#### Task instructions
Where does the word "computer" appear in the entries below? Copy each line that holds it.
*** Available data ***
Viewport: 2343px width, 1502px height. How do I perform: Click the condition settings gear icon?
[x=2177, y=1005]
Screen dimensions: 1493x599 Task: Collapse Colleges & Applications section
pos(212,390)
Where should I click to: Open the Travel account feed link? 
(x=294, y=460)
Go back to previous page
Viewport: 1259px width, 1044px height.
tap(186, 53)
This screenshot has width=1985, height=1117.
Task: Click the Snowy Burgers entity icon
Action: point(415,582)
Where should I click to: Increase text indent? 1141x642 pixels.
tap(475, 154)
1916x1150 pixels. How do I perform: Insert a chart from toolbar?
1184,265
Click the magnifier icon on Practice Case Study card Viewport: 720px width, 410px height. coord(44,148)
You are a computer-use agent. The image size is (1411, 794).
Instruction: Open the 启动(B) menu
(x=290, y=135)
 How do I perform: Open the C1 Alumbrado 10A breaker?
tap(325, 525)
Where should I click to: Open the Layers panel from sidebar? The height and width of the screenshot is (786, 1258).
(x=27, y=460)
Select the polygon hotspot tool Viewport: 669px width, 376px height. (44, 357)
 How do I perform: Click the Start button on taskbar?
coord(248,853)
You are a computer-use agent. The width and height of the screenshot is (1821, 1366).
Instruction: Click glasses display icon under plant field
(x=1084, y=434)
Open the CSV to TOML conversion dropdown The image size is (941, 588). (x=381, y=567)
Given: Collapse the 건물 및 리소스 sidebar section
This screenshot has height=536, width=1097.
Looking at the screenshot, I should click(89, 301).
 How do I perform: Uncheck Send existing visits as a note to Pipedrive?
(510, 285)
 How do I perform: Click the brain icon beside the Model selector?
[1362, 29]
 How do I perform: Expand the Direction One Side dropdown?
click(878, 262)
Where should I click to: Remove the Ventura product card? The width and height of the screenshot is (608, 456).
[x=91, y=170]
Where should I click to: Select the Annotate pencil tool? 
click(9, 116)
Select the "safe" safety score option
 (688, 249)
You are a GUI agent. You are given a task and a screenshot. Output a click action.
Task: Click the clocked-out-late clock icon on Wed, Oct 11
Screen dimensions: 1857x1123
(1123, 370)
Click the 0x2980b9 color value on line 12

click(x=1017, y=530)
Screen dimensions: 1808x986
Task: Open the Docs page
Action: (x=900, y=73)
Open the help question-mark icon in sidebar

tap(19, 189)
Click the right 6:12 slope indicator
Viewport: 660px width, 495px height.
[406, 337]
*** End of Available data ***
#### Exercise answer
You are a computer-use agent. The image size is (1411, 794).
You are a computer-use agent. The width and height of the screenshot is (1821, 1366).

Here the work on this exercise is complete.